Directions for this task →
How many lines in the listing below contain the string "icon"? Say only the number.

_ _ _

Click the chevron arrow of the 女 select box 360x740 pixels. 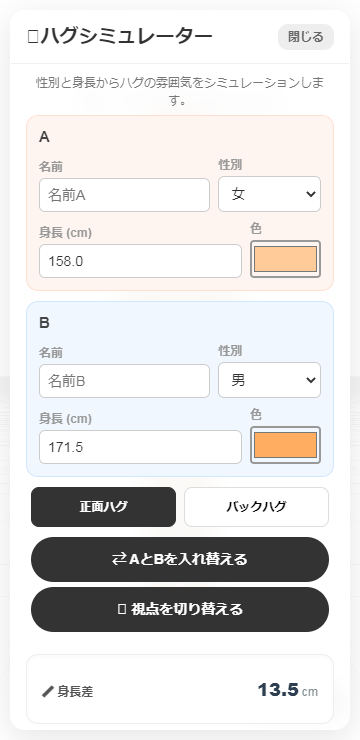[310, 194]
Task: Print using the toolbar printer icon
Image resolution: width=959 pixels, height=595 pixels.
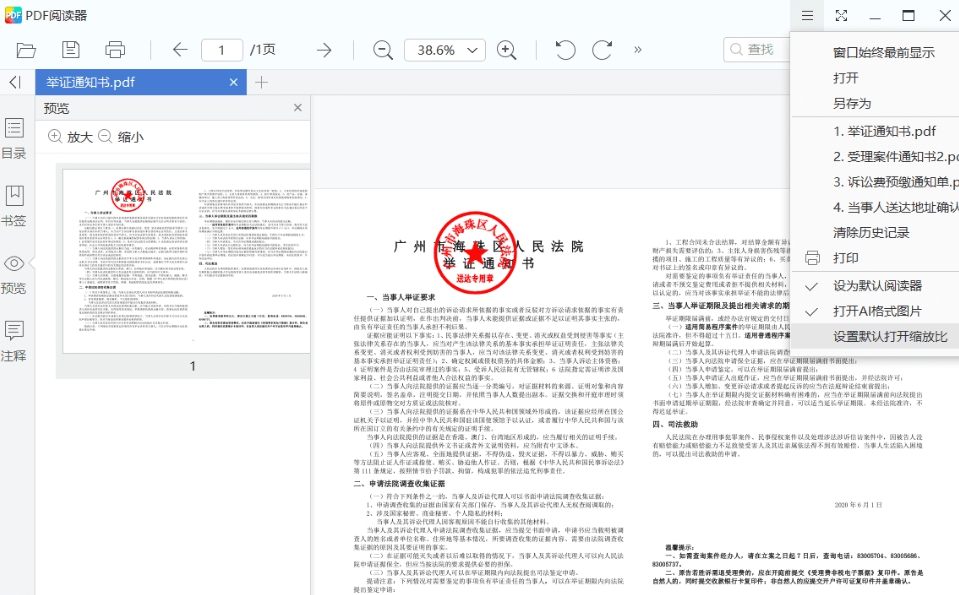Action: click(115, 49)
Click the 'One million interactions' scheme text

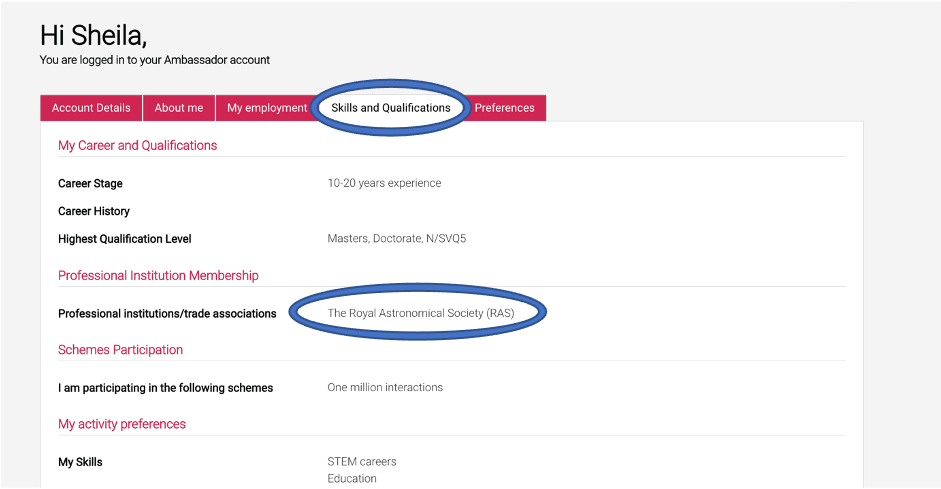coord(385,387)
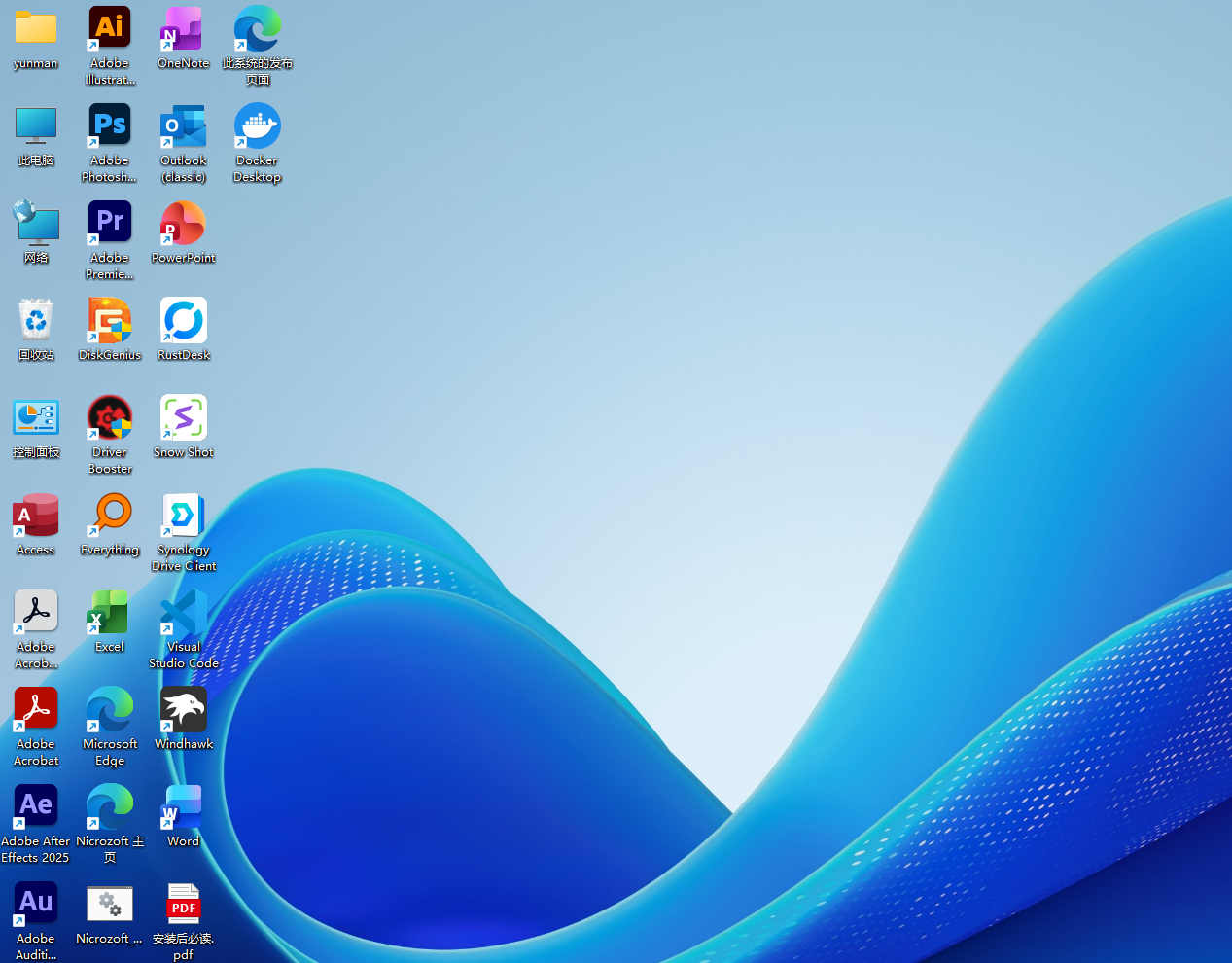Select the 安装后必读.pdf file
This screenshot has height=963, width=1232.
pyautogui.click(x=183, y=905)
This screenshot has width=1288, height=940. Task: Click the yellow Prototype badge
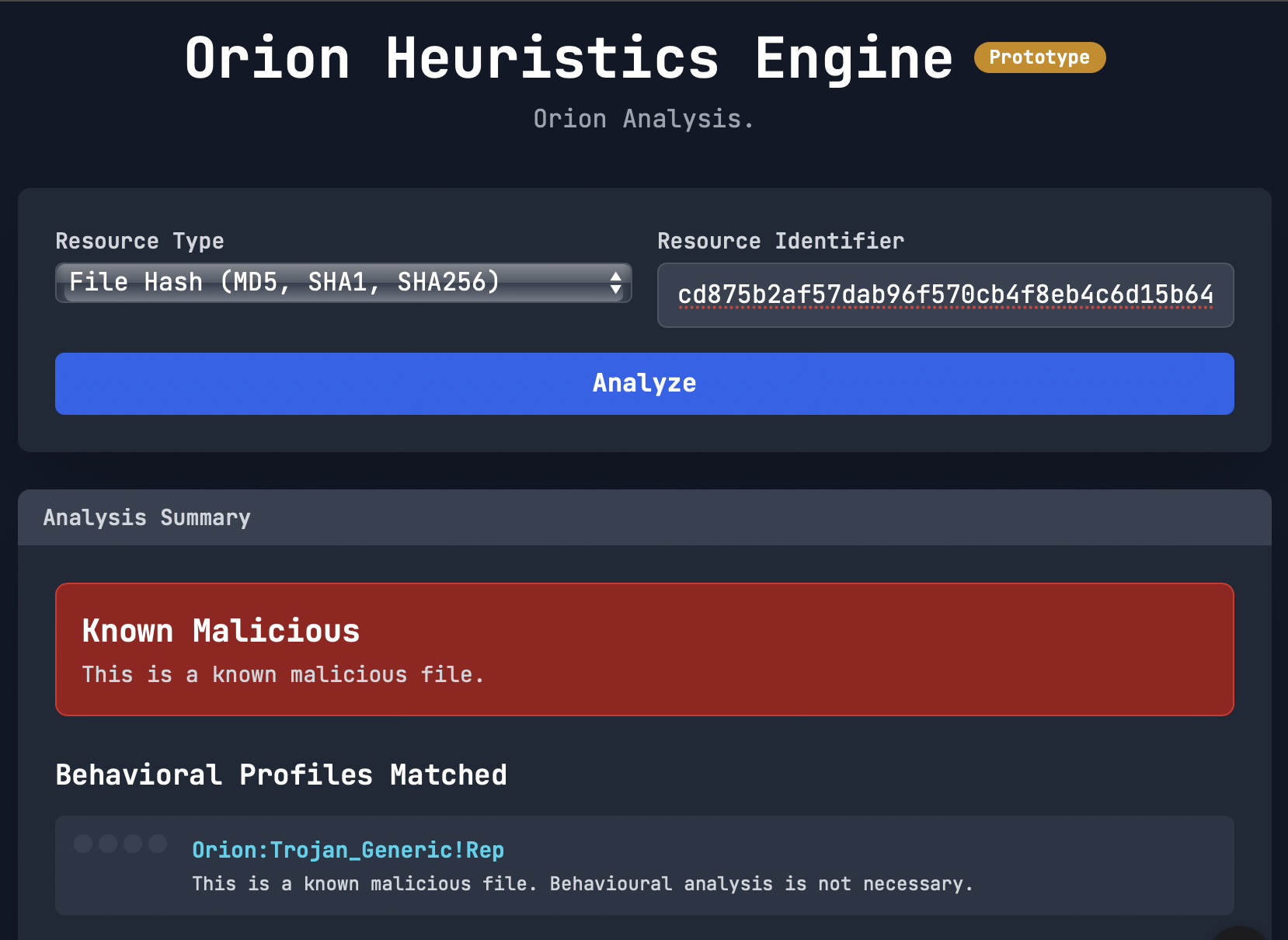coord(1039,57)
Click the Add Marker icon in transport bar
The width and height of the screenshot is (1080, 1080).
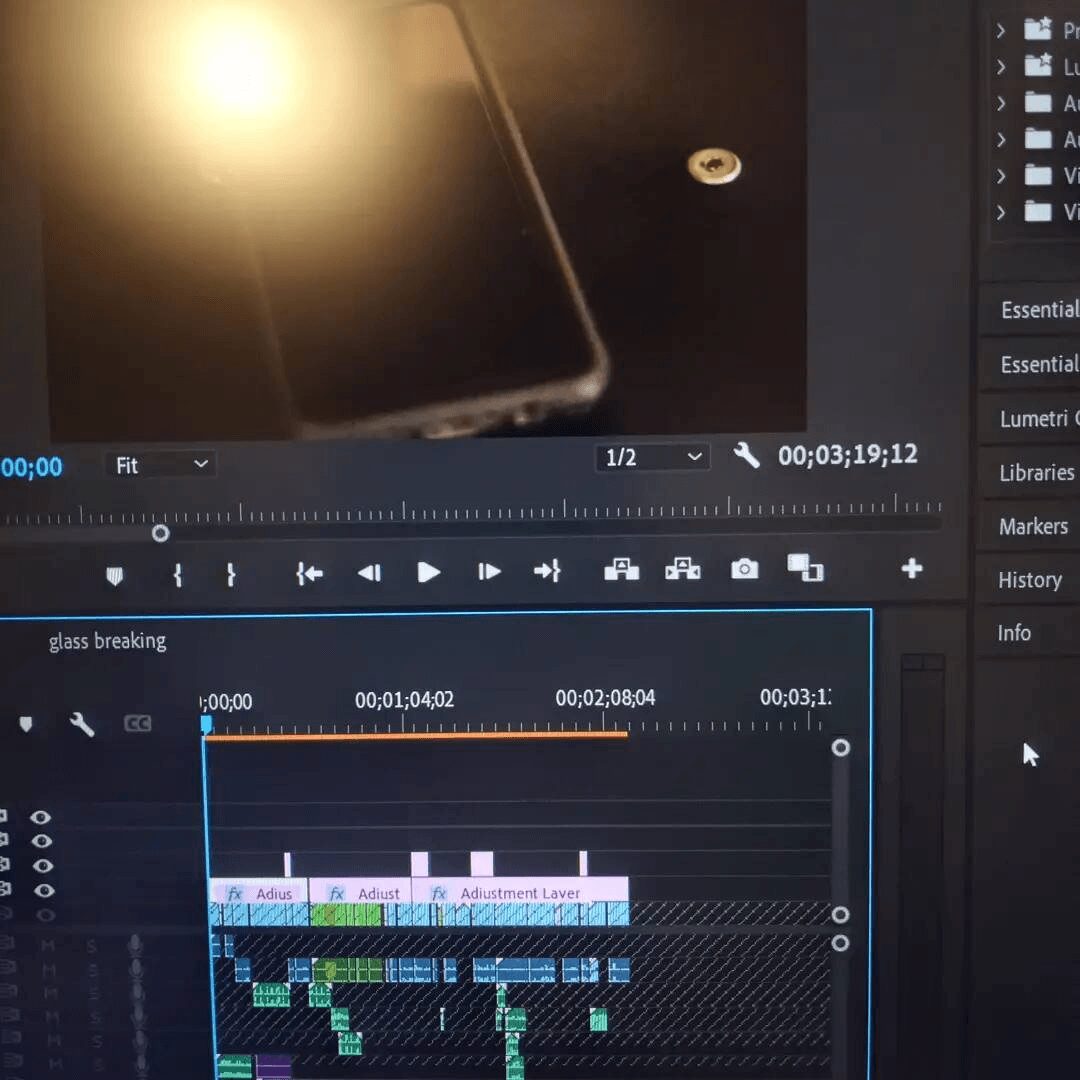click(114, 576)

_ _ _

Result →
2